This paper analyses the latest (2005) data available from the World Bank’s InternationalComparison Program (ICP). It assesses the extent to which the prices of goods and services in New Zealand (NZ) differ from those observed in other OECD countries, and Australia in particular.
The main objective is to answer the question: “Are the prices of specific goods and services especially high or low in New Zealand by international standards?” The answer appears to be “yes”, leading naturally to the further questions of: “why, and what might the consequences be for prices and productivity in the wider New Zealand economy?” International price comparisons, even those undertaken carefully such as the ICP, are fraught with difficulties and results should be interpreted cautiously. However, a number of broad features of price levels in NZ relative to other OECD countries stand out.

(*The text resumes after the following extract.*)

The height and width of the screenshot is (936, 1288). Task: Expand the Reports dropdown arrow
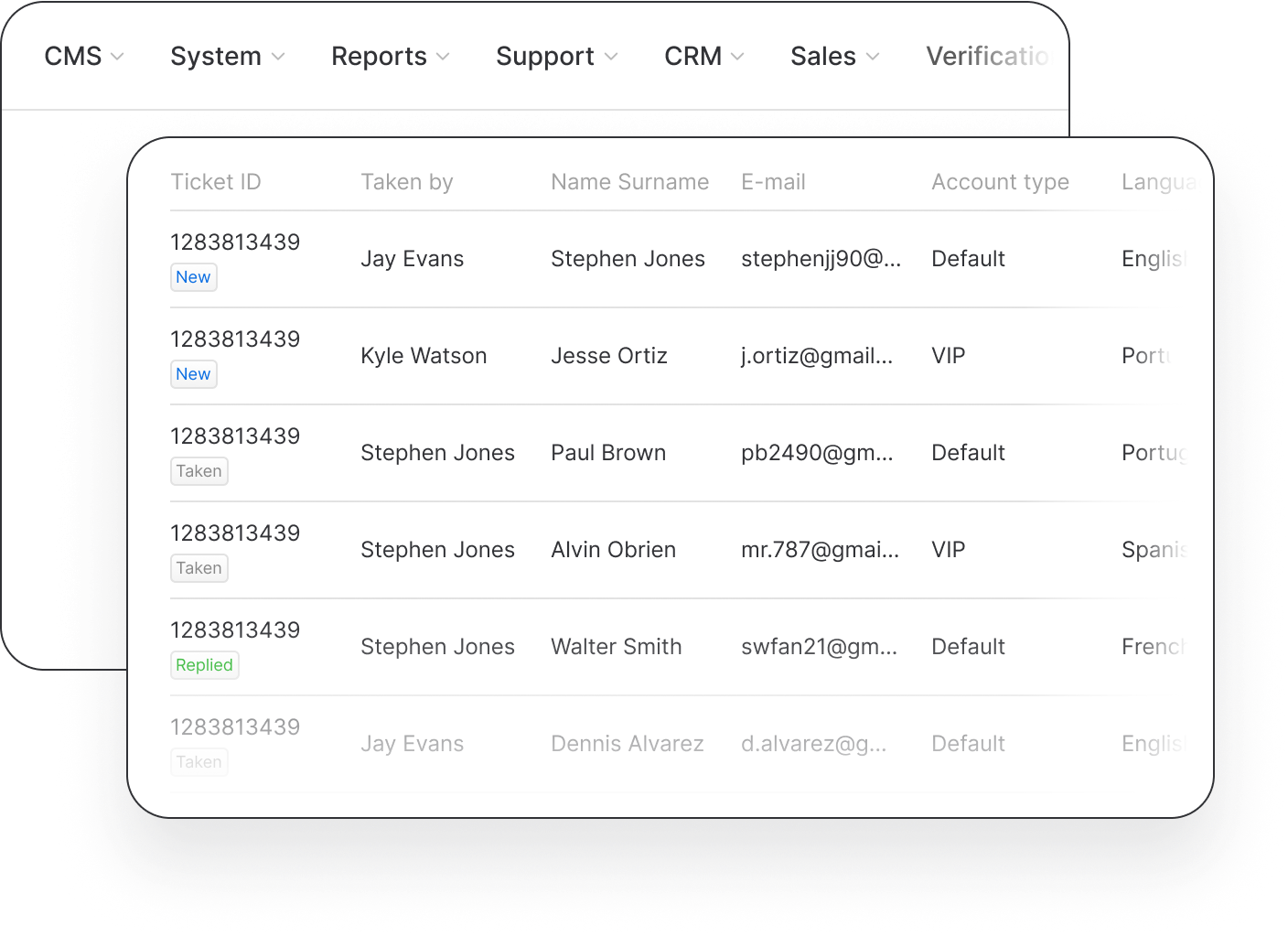click(x=443, y=57)
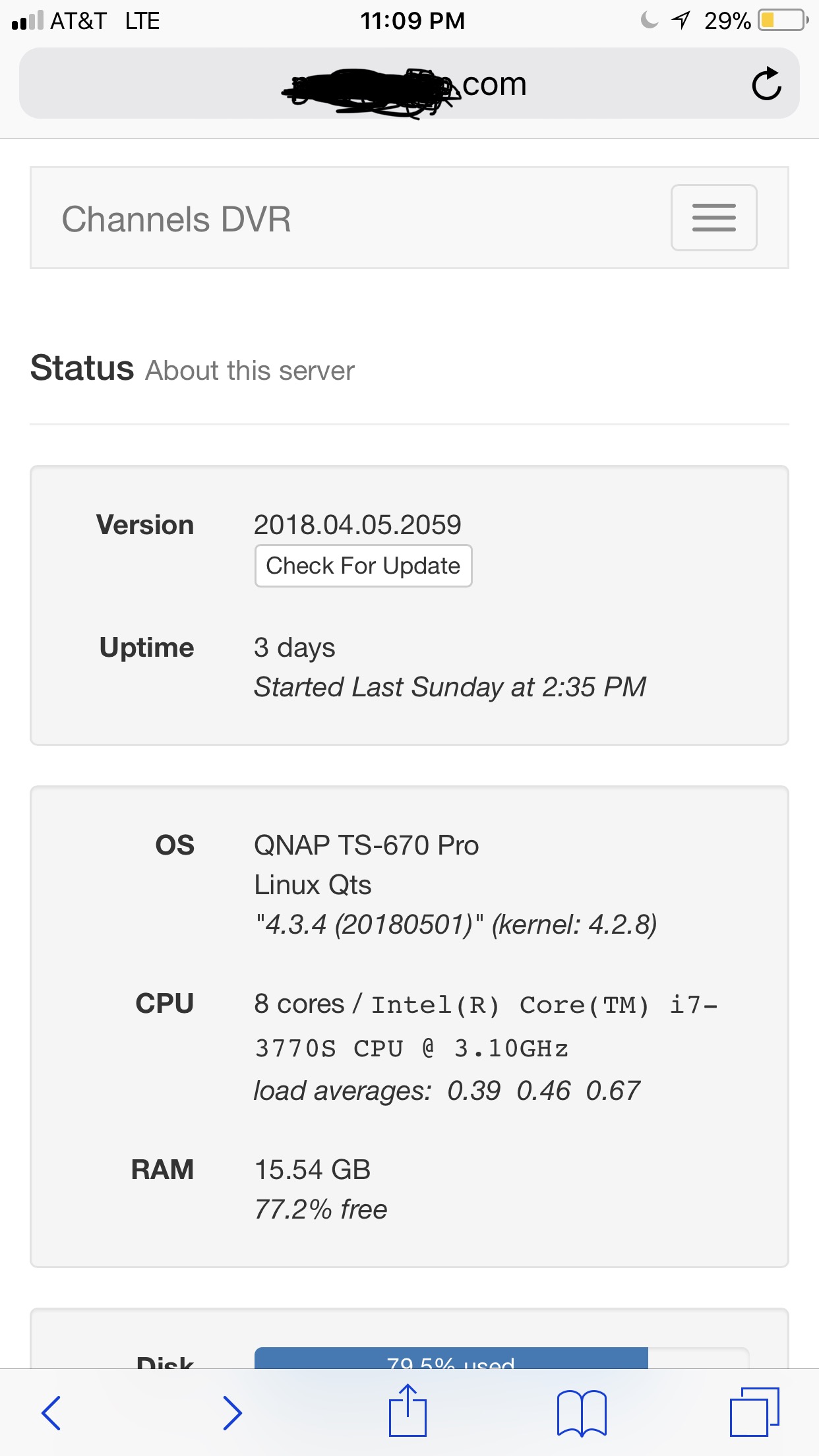Tap the battery indicator in status bar
This screenshot has width=819, height=1456.
point(783,20)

Most prominently, goods and services associated with investment in general, and property, construction and utilities (water, gas, electricity) in particular, appear to be relatively expensive in NZ. Secondly, passenger transport (excluding private motor vehicles), and alcohol & tobacco, prices are high relative to other countries. The former involve transport industries - such as air and rail transport - that are subject to domestic and international regulation, or have some quasi-monopoly power within the NZ economy. In some cases, lack of economies of scale may also be relevant due to the limited size of the domestic NZ market. High alcohol, and especially tobacco, prices appear to be at least partly related to relatively high excise levels in NZ, though this is balanced to some extent by relatively low VAT/GST rates. Thirdly prices for key exportable products from New Zealand are relative cheap – especially beef/veal/lamb, fish, and dairy products such as butter which may reflect New Zealand’s comparative advantage in such goods.
By contrast expensive tradable products include poultry, pork and fresh milk; services that are largely government provided – such as education, health and social protection, and hence are inherently difficult to measure or interpret – are also relatively inexpensive in NZ, reflecting NZ’s relatively low average wage levels within the OECD, despite higher intermediate and capital input costs. The large share of wages in total costs in these services make them important determinants of measured (non-market) prices in these activities.